Ø       Subclinical or reactivated infections with Chlamydia pneumoniae, H. pylori, EBV, HSV  

 

Higher incidence of CVD even without other laboratory or familial risk factors  

Compounded probability of CVD with high CRP and fibrinogen  

 

Fibrinogen

In states of tissue injury/inflammation, elevated fibrinogen is correlated with early CVD, and is a better marker of risk for a coronary event than is elevated cholesterol. 

 

If high, suspect 

Ø       Smoking  

Ø       Genetic variability  

Ø       Insulin resistance, diabetes  

Ø       Pregnancy  

Ø       Increased likelihood of cerebral infarction  

 

Compounded likelihood with elevated blood viscosity parameters 

 

Ferritin

The best measure of iron deficiency, elevated ferritin is also an important maker of cardiovascular health.  

 

If high, suspect 

Ø       Ischemic heart disease  

Ø       Iron overload 

Ø       Hemo-chromatosis   

 

Homocysteine

Many studies, including the Physicians’ Heart Study, have demonstrated the association between elevated homocysteine levels and CVD.  

 

If high, suspect 

Ø       Genetic homocysteinemia (hetero- or homozygous) 

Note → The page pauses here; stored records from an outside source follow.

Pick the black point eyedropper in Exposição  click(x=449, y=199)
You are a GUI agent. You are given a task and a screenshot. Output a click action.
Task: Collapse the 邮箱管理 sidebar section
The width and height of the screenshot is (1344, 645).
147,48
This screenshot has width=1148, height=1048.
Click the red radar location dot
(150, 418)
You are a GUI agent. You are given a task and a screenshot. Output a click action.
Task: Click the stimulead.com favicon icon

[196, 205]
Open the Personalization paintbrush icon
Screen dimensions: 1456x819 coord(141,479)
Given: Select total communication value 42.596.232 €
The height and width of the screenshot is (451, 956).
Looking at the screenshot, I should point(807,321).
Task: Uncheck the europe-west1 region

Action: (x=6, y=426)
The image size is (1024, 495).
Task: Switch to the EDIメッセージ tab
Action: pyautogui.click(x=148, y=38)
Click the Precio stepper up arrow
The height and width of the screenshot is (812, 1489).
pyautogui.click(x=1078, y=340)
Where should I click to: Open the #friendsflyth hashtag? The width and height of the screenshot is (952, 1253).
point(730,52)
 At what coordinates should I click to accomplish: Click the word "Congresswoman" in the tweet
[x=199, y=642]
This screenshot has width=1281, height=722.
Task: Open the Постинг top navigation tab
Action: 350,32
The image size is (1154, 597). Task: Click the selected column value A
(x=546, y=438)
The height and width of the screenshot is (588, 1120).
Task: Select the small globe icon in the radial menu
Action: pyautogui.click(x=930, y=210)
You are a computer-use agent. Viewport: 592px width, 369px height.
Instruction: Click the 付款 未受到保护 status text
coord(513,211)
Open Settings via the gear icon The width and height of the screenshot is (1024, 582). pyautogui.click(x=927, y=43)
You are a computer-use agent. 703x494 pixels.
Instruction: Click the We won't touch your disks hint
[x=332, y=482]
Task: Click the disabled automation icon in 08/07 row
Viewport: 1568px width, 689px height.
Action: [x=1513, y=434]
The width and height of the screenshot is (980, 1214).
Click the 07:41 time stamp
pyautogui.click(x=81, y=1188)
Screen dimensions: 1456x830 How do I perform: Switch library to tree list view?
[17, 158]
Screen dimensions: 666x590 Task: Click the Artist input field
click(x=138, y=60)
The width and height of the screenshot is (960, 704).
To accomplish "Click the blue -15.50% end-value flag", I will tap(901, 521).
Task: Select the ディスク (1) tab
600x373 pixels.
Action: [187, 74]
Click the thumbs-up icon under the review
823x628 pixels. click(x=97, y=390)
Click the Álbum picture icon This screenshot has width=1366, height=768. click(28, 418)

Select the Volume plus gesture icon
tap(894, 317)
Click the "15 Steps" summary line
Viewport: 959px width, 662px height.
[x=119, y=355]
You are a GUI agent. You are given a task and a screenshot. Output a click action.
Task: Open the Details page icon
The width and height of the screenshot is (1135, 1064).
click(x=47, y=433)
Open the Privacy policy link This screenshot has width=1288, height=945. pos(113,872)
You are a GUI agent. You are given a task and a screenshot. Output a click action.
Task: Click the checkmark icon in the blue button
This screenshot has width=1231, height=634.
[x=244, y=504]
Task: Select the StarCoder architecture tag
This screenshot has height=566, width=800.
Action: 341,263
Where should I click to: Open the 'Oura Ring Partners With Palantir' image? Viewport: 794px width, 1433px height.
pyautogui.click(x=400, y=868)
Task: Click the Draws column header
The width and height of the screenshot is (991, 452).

Ø       Nutritional deficiencies of B12, B6, folate, serine (which may impair methionine metabolism) 

Ø       High coffee and cigarette use  

Ø       Metformin (Glucophage) usage  

Ø       Anticonvulsant medications  

Ø       Hepatic toxicity interfering with methylation pathway  

 

Compounded CVD likelihood if hypertension and smoking are also present 

 

LP (a)

Apolipoprotein(a) complexed with LDL. Lp(a) is associated with development of atherosclerosis similarly to LDL; strong indicator for cerebrovascular disease. 

 

If high, suspect 

Ø       Genetic predisposition  

Ø       Excessive intake of partially hydrogenated oils  

Ø       Low fiber, low vegetable-based diet  

Ø       Hypothyroidism  

Ø       Post-menopausal elevation  

Ø       Diabetes, particularly with central obesity  

Ø       Chronic renal insufficiency  

Ø       Simvistatin therapy  

 

Compounded likelihood of CV disease if also high LDL and/or total cholesterol 

 

APOA-1 

 

If high, suspect 

Ø       High stress  

Ø       Genetic predisposition  

Ø       Dietary factors (see HDL)  

Ø       Growth hormone or testosterone deficiencies  

Ø       Polycystic ovary syndrome      

 

Apo B / Apo A-1 ratio

is in the OPTIMAL range, suggesting cardioprotection. This ratio is regarded as an important component of cardiovascular risk, the apolipoproteins being a more refined gauge of risk than HDL & LDL levels . 

 

Here are additional tests for Heart Disease that may help determine
the underlying cause of cardiovascular disease

 

Nutrition 

Imbalances in vitamins, minerals, amino acids, and essential fats can impact a variety of cardiovascular functions. 

 

Fatty Acids 

Certain essential fats from the diet guard against hardening of fatty deposits in the arteries and influence blood pressure. 

 

Oxidative Stress 

A healthy antioxidant defense helps the body defend against heart disease progression mediated by unstable free radicals. 

 

Amino Acids 

Imbalances in amino acids such as taurine, methionine, and arginine can contribute to the development of heart disease and its symptoms. 

 

Heavy Metal Toxicity 

Hypertension and other cardiovascular problems have been linked to toxic and nutrient element imbalances. 

 

Melatonin 

Decreased melatonin promotes increased night-time sympathetic nervous system activity, in turn linked to heart disease. 

 

Genetic Predisposition 

Inherited defects in methylation or control of inflammation in the body can influence the course of heart disease.